You are given a 2D array of strings equations and an array of real numbers values. Each equations[i] = [Ai, Bi] paired with values[i] represents the mathematical relationship Ai / Bi = values[i].

Your task is to determine if there exists a contradiction in these equations. Return true if a contradiction exists, otherwise return false.

For example, if you have equations stating A / B = 2 and B / C = 3, you can derive that A / C = 6. If another equation states A / C = 5, this would be a contradiction.

When comparing two numbers for equality, consider them equal if their absolute difference is less than 10^-5. This accounts for floating-point precision issues.

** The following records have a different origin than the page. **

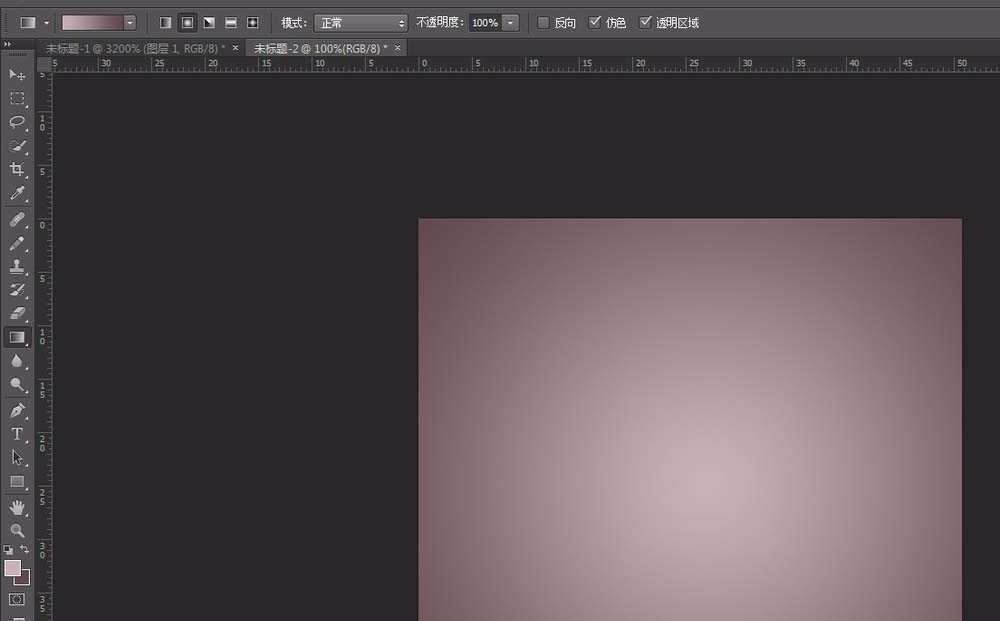
Task: Select the Zoom tool in toolbar
Action: pos(17,530)
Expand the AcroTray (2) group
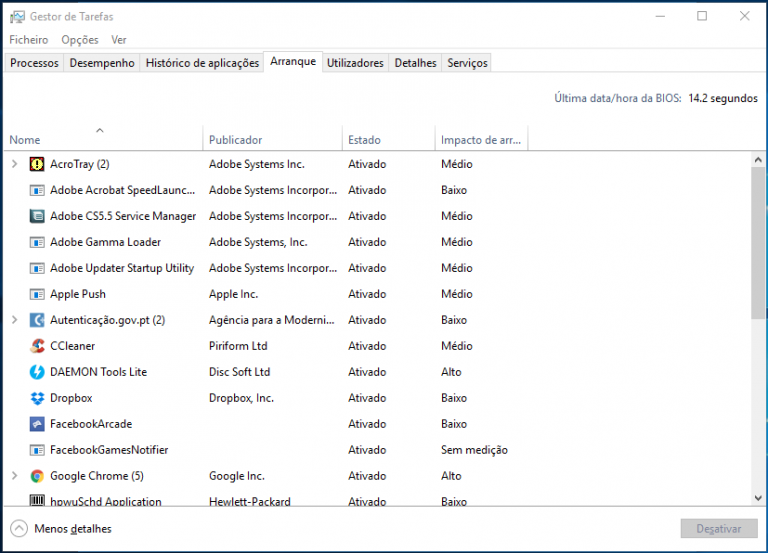The image size is (768, 553). pyautogui.click(x=14, y=164)
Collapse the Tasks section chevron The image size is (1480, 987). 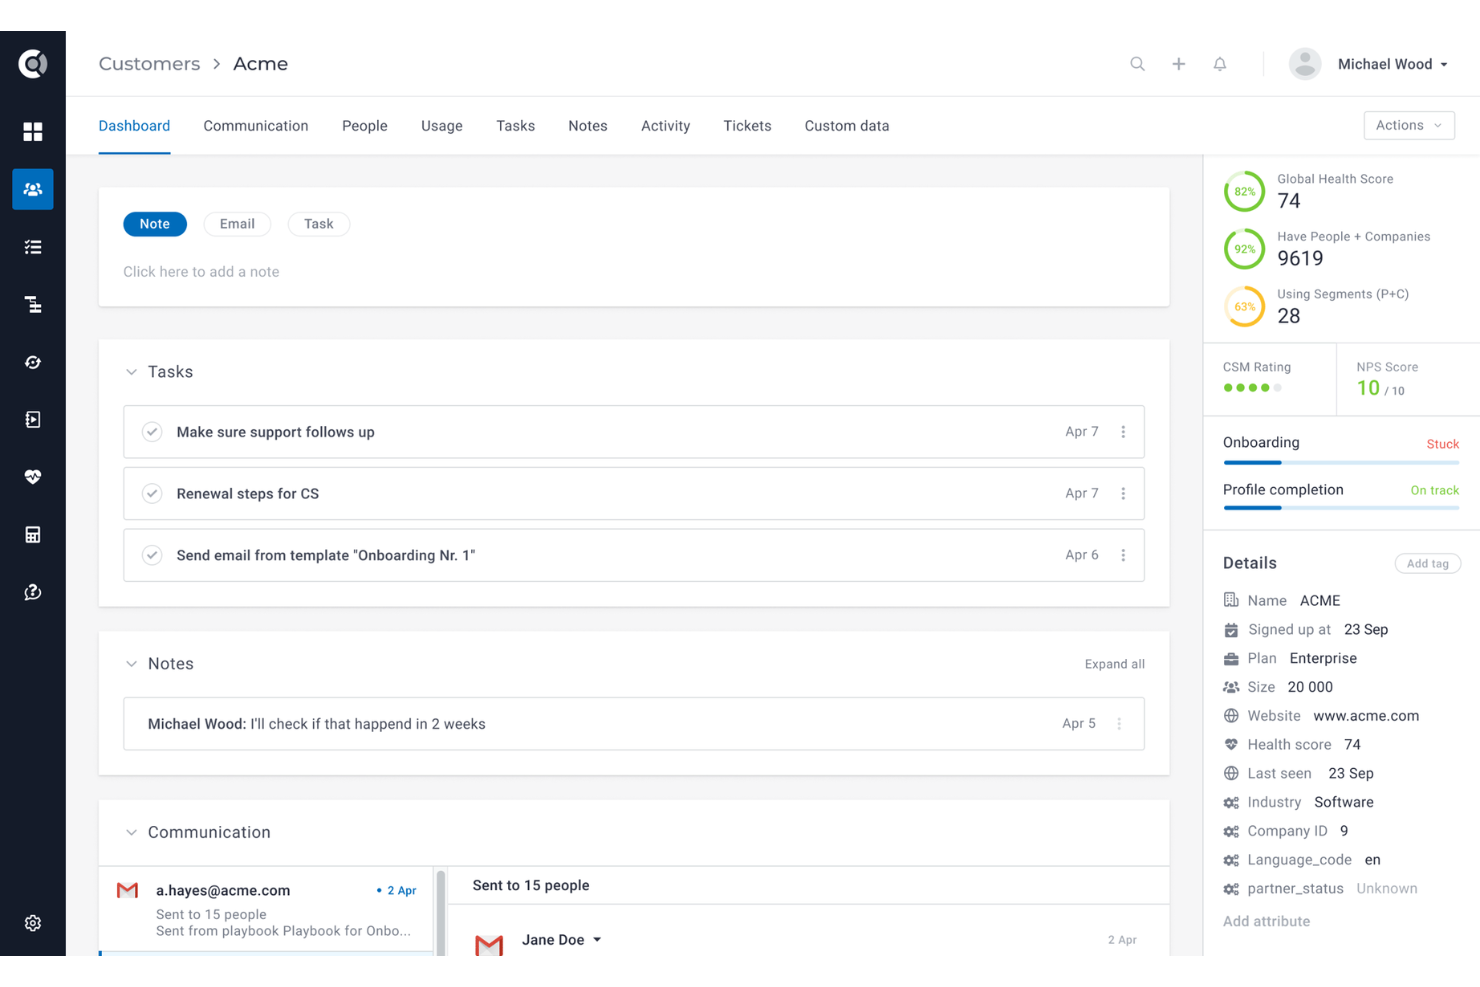[x=131, y=371]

The problem essentially asks you to check if all the given division relationships are mathematically consistent with each other. If you can find any derived relationship that conflicts with a given equation, a contradiction exists.

Flowchart Walkthrough

First, let's pin down the algorithm using the Flowchart. Here's a step-by-step walkthrough:

Is it a graph?

• Yes: This problem can be modeled as a graph where each variable (string) is a node, and each equation creates an edge between two nodes with a weight representing their ratio.

Is it a tree?

• No: The graph is not necessarily a tree. Multiple equations can create cycles (e.g., A/B = 2, B/C = 3, A/C = 6), and we need to check if these cycles are consistent.

Is the problem related to directed acyclic graphs?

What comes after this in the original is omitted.